__TASK DESCRIPTION__.
Copy out exactly the lines from the one containing "Where should I click to: Select" through the end of the records, and no pictures.
[INPUT FOR THIS TASK — start]
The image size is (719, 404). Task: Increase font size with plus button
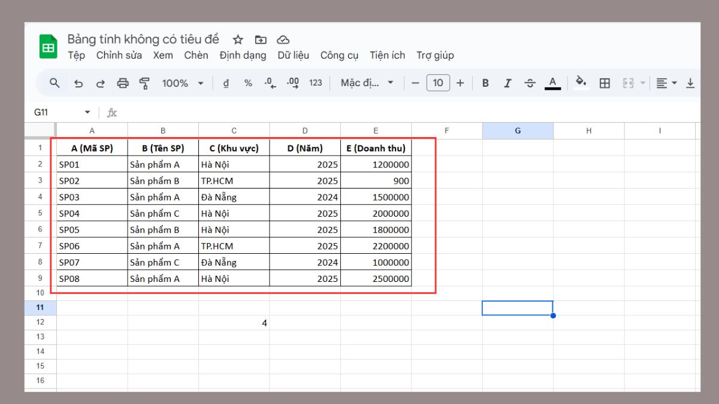click(x=460, y=83)
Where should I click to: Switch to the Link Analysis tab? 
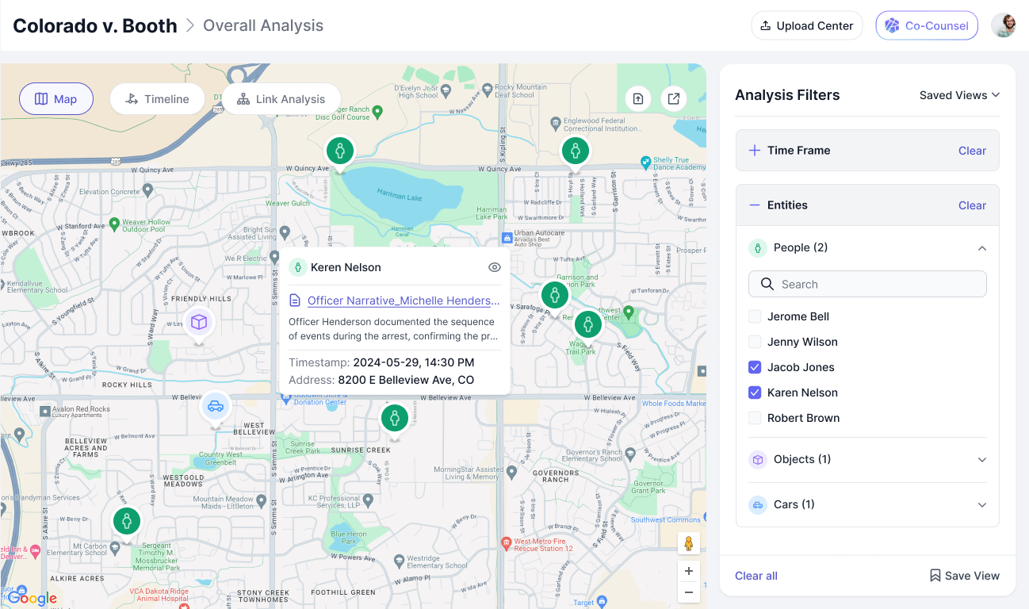pyautogui.click(x=281, y=99)
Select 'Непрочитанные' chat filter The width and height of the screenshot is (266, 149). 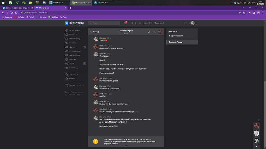click(176, 36)
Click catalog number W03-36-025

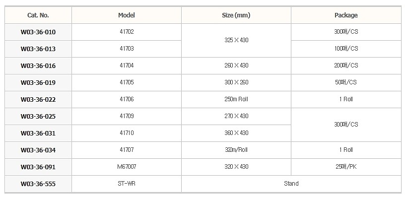tap(38, 117)
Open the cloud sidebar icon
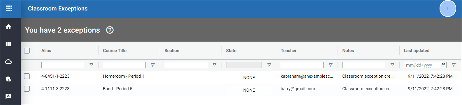Screen dimensions: 462x105 8,62
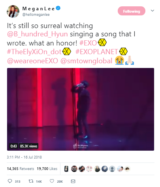Viewport: 160px width, 187px height.
Task: Click the blue verified badge
Action: 58,8
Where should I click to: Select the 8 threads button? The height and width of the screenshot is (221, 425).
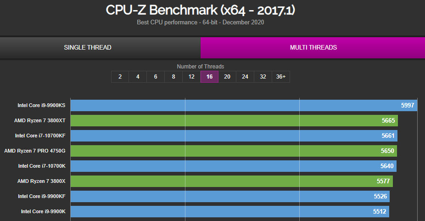click(173, 77)
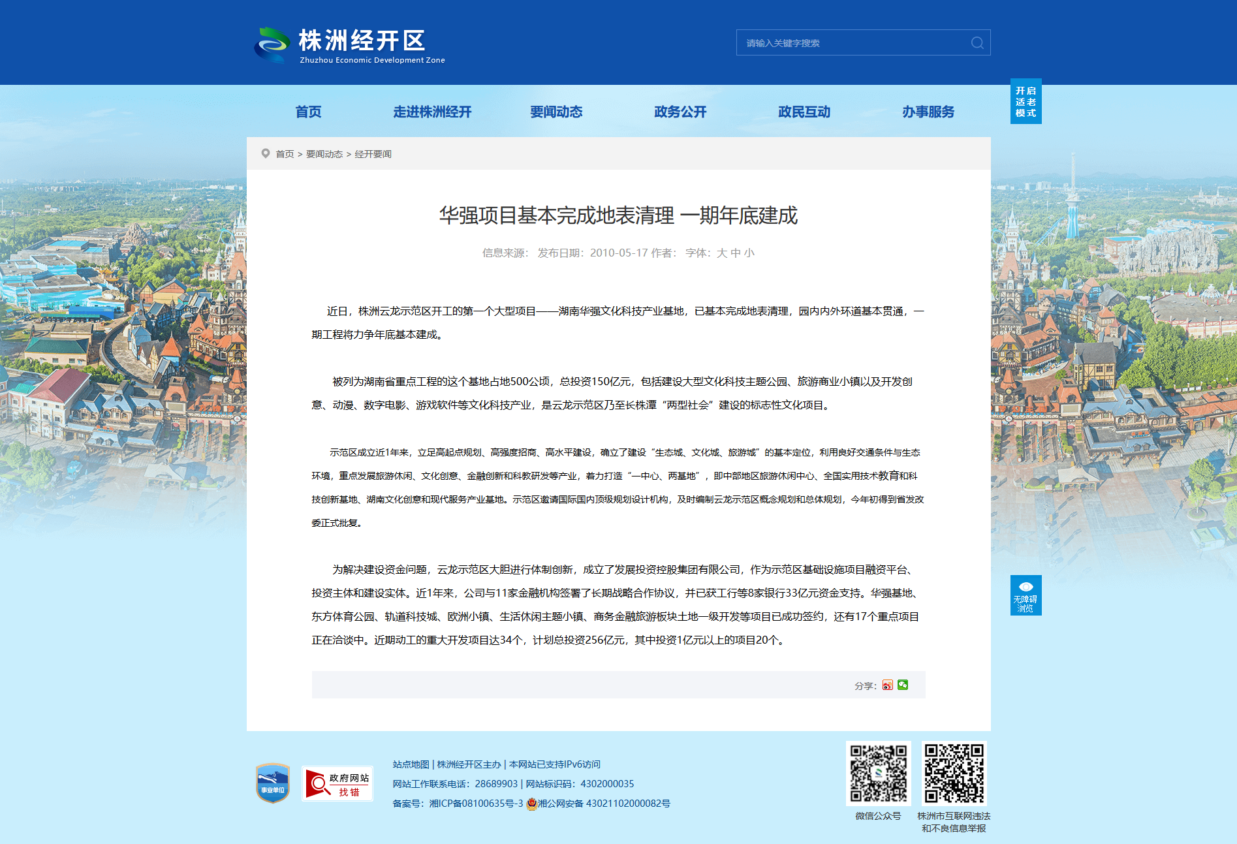The width and height of the screenshot is (1237, 844).
Task: Open the 站点地图 footer link
Action: tap(411, 764)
[INPUT FOR THIS TASK — finish]
__EXERCISE RESPONSE__.
Where should I click to: Select the 8 threads button? The height and width of the screenshot is (221, 425).
click(173, 77)
The width and height of the screenshot is (1237, 844).
Task: Open the 站点地图 footer link
Action: tap(411, 764)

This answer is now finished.